A MOVIMENTAÇÃO DE SERVIDORES ENTRE AS INSTÂNCIAS É POSSÍVEL, DESDE QUE OBSERVADOS OS CRITÉRIOS DA RES. 219/CNJ E DA LEGISLAÇÃO, RECOMENDAM COMITÊS DO TJPR

No dia 09/07/2021, ocorreu reunião conjunta do Comitê Gestor Local de Gestão de Pessoal (CGLGP) e do Comitê Orçamentário e Gestor Regional da Política de Priorização do Primeiro Grau (COGR), cuja pauta trataria exclusivamente da “Apresentação da proposta orçamentária para o exercício de 2022 pelo DPLAN e DEF”.
No entanto, logo na abertura da reunião, a AMAPAR (Associação dos Magistrados do Paraná), representada pelo Juiz Dr. Diego Santos Teixeira, solicitou que fosse deliberado pelos membros sobre o encaminhamento de ofício à Presidência do Tribunal de Justiça com o objetivo de suspender as relotações de Analistas Judiciários para os Gabinetes de Desembargadores até que todos os Gabinetes de Magistrados de 1º grau tenham servidores efetivos neles lotados. Além disso, pleiteou a suspensão por 5 anos de todas as relotações do 1º para o 2º grau.

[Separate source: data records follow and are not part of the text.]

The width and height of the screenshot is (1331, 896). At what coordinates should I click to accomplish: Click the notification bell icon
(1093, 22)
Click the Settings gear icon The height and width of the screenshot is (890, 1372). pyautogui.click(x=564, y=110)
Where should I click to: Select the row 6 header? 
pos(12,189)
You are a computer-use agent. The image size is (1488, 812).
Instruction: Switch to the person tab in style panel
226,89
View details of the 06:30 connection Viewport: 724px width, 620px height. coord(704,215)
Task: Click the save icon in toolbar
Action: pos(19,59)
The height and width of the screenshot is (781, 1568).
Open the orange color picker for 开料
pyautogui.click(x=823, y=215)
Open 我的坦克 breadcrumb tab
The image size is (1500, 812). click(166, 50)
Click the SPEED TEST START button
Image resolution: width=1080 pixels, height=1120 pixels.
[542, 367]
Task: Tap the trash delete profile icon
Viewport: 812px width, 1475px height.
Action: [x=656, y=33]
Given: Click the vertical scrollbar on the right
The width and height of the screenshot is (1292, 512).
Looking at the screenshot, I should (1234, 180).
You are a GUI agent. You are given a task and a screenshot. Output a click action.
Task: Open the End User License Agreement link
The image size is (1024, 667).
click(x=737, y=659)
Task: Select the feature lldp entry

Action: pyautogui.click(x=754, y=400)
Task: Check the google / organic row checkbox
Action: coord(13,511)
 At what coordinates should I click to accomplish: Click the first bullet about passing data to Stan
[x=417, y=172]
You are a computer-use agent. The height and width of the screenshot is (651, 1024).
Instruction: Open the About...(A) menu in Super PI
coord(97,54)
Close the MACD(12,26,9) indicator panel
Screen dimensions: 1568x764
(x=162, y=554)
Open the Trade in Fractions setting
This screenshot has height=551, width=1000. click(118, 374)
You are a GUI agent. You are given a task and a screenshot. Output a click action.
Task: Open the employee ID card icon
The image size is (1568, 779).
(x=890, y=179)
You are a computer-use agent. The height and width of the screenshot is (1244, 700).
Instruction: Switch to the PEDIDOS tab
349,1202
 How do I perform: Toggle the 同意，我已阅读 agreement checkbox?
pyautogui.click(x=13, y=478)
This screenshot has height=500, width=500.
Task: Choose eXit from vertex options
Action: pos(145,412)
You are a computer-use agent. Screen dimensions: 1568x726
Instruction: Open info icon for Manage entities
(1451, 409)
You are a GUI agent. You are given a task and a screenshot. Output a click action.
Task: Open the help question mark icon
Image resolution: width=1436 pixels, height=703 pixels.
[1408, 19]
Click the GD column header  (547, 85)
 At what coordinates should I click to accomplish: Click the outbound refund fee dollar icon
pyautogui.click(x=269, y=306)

Sobre o pedido da AMAPAR, que tem por base a preocupação de que as relotações para o 2º grau possam desfalcar a primeira instância, a ANJUD lembrou que de acordo com o cálculo do Departamento de Planejamento (DPLAN), apurado no mês de junho passado, foi identificado o excesso de 94 servidores no 1º grau de jurisdição do Paraná a partir da aplicação das fórmulas da Res. 219/CNJ, o que, por si só, autoriza a movimentação de um grau para o outro.
Assim, embora haja déficit de servidores em várias unidades, é de conhecimento geral que diversas outras possuem excesso, se comparadas com a tabela de lotação paradigma da Corregedoria-Geral da Justiça (Decreto Judiciário n.º 761/2017), o que indica desequilíbrio da força de trabalho dentro do próprio 1º grau. Além disso, a Associação reiterou a necessidade de remanejar Analistas Judiciários para os gabinetes dos Juízes de 1º grau, com o fim de dar cumprimento integral à Lei Estadual nº 17.528/2013.
Ainda, o representante da ANJUD, o diretor Sérgio Rodrigo de Pádua, lembrou que, em decorrência da unificação dos quadros, os servidores oriundos do 1º grau poderão ser lotados em qualquer unidade judiciária do TJPR, inclusive nos Gabinetes de Desembargadores e Juízes de Direito Substitutos em Segundo Grau, desde que respeitada a legislação aplicável.
Portanto, em última análise, além de dar fiel cumprimento à Res. 219/CNJ, o remanejamento tem por finalidades aproveitar as capacidades técnicas dos servidores e oportunizar seu desenvolvimento profissional, em direto alinhamento com a Política Nacional de Gestão de Pessoas (Res. 240/CNJ) e com o Plano de Gestão do Presidente Des. José Laurindo de Souza Netto.
Após os debates entre os integrantes de ambos os Comitês, o Coordenador, Des. Eduardo Sarrão, proclamou a seguinte deliberação unânime dos seus membros: “1º) por emitir uma sugestão à Presidência do Tribunal a fim de que, para priorizar o 1º grau de jurisdição, toda e qualquer relotação de servidores de um grau de jurisdição para outro obedeça os critérios previstos na Resolução 219, à lei editada que unificou os quadros dos servidores do Tribunal de Justiça, o Estatuto dos Servidores do Tribunal de Justiça, à lei que instituiu o gabinete dos juízes de primeiro grau de jurisdição e ao Decreto nº 38/2021.
Portanto, a lotação dos Analistas Judiciários nos Gabinetes de magistrados de 1º e 2º graus é uma medida de equalização que se mostra necessária para o melhor aproveitamento da força de trabalho especializada no TJPR.
A íntegra da reunião está disponível aos servidores e magistrados na intranet.